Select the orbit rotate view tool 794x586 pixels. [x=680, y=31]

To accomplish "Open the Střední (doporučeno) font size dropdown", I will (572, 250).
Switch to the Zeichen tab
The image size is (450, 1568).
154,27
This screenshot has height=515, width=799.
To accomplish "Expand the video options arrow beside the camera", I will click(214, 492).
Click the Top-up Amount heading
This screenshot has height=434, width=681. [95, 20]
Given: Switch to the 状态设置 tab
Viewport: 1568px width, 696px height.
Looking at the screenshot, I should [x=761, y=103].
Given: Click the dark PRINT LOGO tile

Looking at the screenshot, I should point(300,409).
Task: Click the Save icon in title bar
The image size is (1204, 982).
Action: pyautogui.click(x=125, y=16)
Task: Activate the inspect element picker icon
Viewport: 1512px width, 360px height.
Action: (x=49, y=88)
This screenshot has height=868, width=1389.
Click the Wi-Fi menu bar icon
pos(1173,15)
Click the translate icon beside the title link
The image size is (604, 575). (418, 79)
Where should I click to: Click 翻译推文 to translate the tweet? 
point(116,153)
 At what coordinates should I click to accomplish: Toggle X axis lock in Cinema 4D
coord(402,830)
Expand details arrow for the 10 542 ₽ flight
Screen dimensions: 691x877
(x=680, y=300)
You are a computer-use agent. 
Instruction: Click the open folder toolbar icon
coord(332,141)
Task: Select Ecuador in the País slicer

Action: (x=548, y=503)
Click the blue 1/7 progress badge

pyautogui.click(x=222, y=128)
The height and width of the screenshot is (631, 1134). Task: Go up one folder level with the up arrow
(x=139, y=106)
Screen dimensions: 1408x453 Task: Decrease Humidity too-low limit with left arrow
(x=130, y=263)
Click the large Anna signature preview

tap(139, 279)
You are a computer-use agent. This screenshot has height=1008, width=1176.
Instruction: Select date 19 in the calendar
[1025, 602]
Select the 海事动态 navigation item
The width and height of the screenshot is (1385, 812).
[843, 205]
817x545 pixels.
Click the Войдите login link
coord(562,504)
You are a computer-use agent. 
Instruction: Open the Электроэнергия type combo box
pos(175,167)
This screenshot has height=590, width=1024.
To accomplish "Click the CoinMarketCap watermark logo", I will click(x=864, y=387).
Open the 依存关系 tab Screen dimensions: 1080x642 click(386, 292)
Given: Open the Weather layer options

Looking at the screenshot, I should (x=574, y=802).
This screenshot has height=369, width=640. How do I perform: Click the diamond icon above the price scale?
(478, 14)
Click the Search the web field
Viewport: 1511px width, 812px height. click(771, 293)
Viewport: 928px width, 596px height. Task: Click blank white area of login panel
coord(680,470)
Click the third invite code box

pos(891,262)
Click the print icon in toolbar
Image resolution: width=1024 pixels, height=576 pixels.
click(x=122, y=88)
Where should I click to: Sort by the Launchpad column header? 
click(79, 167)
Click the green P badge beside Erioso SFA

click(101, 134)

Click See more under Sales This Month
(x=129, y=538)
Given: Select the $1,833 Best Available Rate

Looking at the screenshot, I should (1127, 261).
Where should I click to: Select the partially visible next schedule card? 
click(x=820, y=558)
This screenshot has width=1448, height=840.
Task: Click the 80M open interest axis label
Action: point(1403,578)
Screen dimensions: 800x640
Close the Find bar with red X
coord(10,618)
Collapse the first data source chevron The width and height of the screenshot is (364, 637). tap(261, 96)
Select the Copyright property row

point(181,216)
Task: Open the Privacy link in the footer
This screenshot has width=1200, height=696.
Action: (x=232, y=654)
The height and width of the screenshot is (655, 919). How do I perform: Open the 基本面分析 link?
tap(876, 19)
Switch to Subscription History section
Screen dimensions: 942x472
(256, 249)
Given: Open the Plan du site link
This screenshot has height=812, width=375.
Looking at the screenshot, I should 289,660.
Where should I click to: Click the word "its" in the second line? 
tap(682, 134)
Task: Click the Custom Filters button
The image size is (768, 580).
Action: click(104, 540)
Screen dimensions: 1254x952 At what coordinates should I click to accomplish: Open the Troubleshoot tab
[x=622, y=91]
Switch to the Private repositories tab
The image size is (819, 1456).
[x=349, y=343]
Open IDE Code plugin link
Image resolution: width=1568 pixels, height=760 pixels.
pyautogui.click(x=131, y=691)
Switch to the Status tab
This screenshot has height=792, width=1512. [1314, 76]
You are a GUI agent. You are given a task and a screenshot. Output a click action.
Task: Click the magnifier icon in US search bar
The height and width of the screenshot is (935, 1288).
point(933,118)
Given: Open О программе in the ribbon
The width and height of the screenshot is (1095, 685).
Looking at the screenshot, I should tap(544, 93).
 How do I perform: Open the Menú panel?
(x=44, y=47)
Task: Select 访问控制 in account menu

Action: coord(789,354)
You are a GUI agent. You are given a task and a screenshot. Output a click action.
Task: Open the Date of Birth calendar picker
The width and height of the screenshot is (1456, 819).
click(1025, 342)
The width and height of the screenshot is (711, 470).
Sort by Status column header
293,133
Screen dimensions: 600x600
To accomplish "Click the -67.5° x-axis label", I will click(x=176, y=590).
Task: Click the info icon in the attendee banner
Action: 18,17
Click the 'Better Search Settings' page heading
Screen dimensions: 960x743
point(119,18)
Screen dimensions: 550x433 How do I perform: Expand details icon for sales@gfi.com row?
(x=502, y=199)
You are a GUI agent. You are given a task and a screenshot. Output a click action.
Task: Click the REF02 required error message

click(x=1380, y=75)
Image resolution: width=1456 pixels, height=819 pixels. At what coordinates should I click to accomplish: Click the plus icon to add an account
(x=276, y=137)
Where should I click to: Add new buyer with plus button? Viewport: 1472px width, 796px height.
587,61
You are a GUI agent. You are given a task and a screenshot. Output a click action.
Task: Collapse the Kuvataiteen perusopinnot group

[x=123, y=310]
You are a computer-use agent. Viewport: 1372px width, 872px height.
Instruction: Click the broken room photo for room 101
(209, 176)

◆ **Aim**: Can you render all of the material above as a JSON list of strings, one string per line, leaving out the blank lines?

◆ **Expected answer**:
[
  "Select the orbit rotate view tool 794x586 pixels. [x=680, y=31]",
  "To accomplish \"Open the Střední (doporučeno) font size dropdown\", I will (572, 250).",
  "Switch to the Zeichen tab",
  "The image size is (450, 1568).",
  "154,27",
  "This screenshot has height=515, width=799.",
  "To accomplish \"Expand the video options arrow beside the camera\", I will click(214, 492).",
  "Click the Top-up Amount heading",
  "This screenshot has height=434, width=681. [95, 20]",
  "Given: Switch to the 状态设置 tab",
  "Viewport: 1568px width, 696px height.",
  "Looking at the screenshot, I should [x=761, y=103].",
  "Given: Click the dark PRINT LOGO tile",
  "Looking at the screenshot, I should point(300,409).",
  "Task: Click the Save icon in title bar",
  "The image size is (1204, 982).",
  "Action: pyautogui.click(x=125, y=16)",
  "Task: Activate the inspect element picker icon",
  "Viewport: 1512px width, 360px height.",
  "Action: (x=49, y=88)",
  "This screenshot has height=868, width=1389.",
  "Click the Wi-Fi menu bar icon",
  "pos(1173,15)",
  "Click the translate icon beside the title link",
  "The image size is (604, 575). (418, 79)",
  "Where should I click to: Click 翻译推文 to translate the tweet? ",
  "point(116,153)",
  " At what coordinates should I click to accomplish: Toggle X axis lock in Cinema 4D",
  "coord(402,830)",
  "Expand details arrow for the 10 542 ₽ flight",
  "Screen dimensions: 691x877",
  "(x=680, y=300)",
  "You are a computer-use agent. ",
  "Instruction: Click the open folder toolbar icon",
  "coord(332,141)",
  "Task: Select Ecuador in the País slicer",
  "Action: (x=548, y=503)",
  "Click the blue 1/7 progress badge",
  "pyautogui.click(x=222, y=128)",
  "The height and width of the screenshot is (631, 1134). Task: Go up one folder level with the up arrow",
  "(x=139, y=106)",
  "Screen dimensions: 1408x453 Task: Decrease Humidity too-low limit with left arrow",
  "(x=130, y=263)",
  "Click the large Anna signature preview",
  "tap(139, 279)",
  "You are a computer-use agent. This screenshot has height=1008, width=1176.",
  "Instruction: Select date 19 in the calendar",
  "[1025, 602]",
  "Select the 海事动态 navigation item",
  "The width and height of the screenshot is (1385, 812).",
  "[843, 205]",
  "817x545 pixels.",
  "Click the Войдите login link",
  "coord(562,504)",
  "You are a computer-use agent. ",
  "Instruction: Open the Электроэнергия type combo box",
  "pos(175,167)",
  "This screenshot has height=590, width=1024.",
  "To accomplish \"Click the CoinMarketCap watermark logo\", I will click(x=864, y=387).",
  "Open the 依存关系 tab Screen dimensions: 1080x642 click(386, 292)",
  "Given: Open the Weather layer options",
  "Looking at the screenshot, I should (x=574, y=802).",
  "This screenshot has height=369, width=640. How do I perform: Click the diamond icon above the price scale?",
  "(478, 14)",
  "Click the Search the web field",
  "Viewport: 1511px width, 812px height. click(771, 293)",
  "Viewport: 928px width, 596px height. Task: Click blank white area of login panel",
  "coord(680,470)",
  "Click the third invite code box",
  "pos(891,262)",
  "Click the print icon in toolbar",
  "Image resolution: width=1024 pixels, height=576 pixels.",
  "click(x=122, y=88)",
  "Where should I click to: Sort by the Launchpad column header? ",
  "click(79, 167)",
  "Click the green P badge beside Erioso SFA",
  "click(101, 134)",
  "Click See more under Sales This Month",
  "(x=129, y=538)",
  "Given: Select the $1,833 Best Available Rate",
  "Looking at the screenshot, I should (1127, 261).",
  "Where should I click to: Select the partially visible next schedule card? ",
  "click(x=820, y=558)",
  "This screenshot has width=1448, height=840.",
  "Task: Click the 80M open interest axis label",
  "Action: point(1403,578)",
  "Screen dimensions: 800x640",
  "Close the Find bar with red X",
  "coord(10,618)",
  "Collapse the first data source chevron The width and height of the screenshot is (364, 637). tap(261, 96)",
  "Select the Copyright property row",
  "point(181,216)",
  "Task: Open the Privacy link in the footer",
  "This screenshot has width=1200, height=696.",
  "Action: (x=232, y=654)",
  "The height and width of the screenshot is (655, 919). How do I perform: Open the 基本面分析 link?",
  "tap(876, 19)",
  "Switch to Subscription History section",
  "Screen dimensions: 942x472",
  "(256, 249)",
  "Given: Open the Plan du site link",
  "This screenshot has height=812, width=375.",
  "Looking at the screenshot, I should 289,660.",
  "Where should I click to: Click the word \"its\" in the second line? ",
  "tap(682, 134)",
  "Task: Click the Custom Filters button",
  "The image size is (768, 580).",
  "Action: click(104, 540)",
  "Screen dimensions: 1254x952 At what coordinates should I click to accomplish: Open the Troubleshoot tab",
  "[x=622, y=91]",
  "Switch to the Private repositories tab",
  "The image size is (819, 1456).",
  "[x=349, y=343]",
  "Open IDE Code plugin link",
  "Image resolution: width=1568 pixels, height=760 pixels.",
  "pyautogui.click(x=131, y=691)",
  "Switch to the Status tab",
  "This screenshot has height=792, width=1512. [1314, 76]",
  "You are a GUI agent. You are given a task and a screenshot. Output a click action.",
  "Task: Click the magnifier icon in US search bar",
  "The height and width of the screenshot is (935, 1288).",
  "point(933,118)",
  "Given: Open О программе in the ribbon",
  "The width and height of the screenshot is (1095, 685).",
  "Looking at the screenshot, I should tap(544, 93).",
  " How do I perform: Open the Menú panel?",
  "(x=44, y=47)",
  "Task: Select 访问控制 in account menu",
  "Action: coord(789,354)",
  "You are a GUI agent. You are given a task and a screenshot. Output a click action.",
  "Task: Open the Date of Birth calendar picker",
  "The width and height of the screenshot is (1456, 819).",
  "click(1025, 342)",
  "The width and height of the screenshot is (711, 470).",
  "Sort by Status column header",
  "293,133",
  "Screen dimensions: 600x600",
  "To accomplish \"Click the -67.5° x-axis label\", I will click(x=176, y=590).",
  "Task: Click the info icon in the attendee banner",
  "Action: 18,17",
  "Click the 'Better Search Settings' page heading",
  "Screen dimensions: 960x743",
  "point(119,18)",
  "Screen dimensions: 550x433 How do I perform: Expand details icon for sales@gfi.com row?",
  "(x=502, y=199)",
  "You are a GUI agent. You are given a task and a screenshot. Output a click action.",
  "Task: Click the REF02 required error message",
  "click(x=1380, y=75)",
  "Image resolution: width=1456 pixels, height=819 pixels. At what coordinates should I click to accomplish: Click the plus icon to add an account",
  "(x=276, y=137)",
  "Where should I click to: Add new buyer with plus button? Viewport: 1472px width, 796px height.",
  "587,61",
  "You are a GUI agent. You are given a task and a screenshot. Output a click action.",
  "Task: Collapse the Kuvataiteen perusopinnot group",
  "[x=123, y=310]",
  "You are a computer-use agent. Viewport: 1372px width, 872px height.",
  "Instruction: Click the broken room photo for room 101",
  "(209, 176)"
]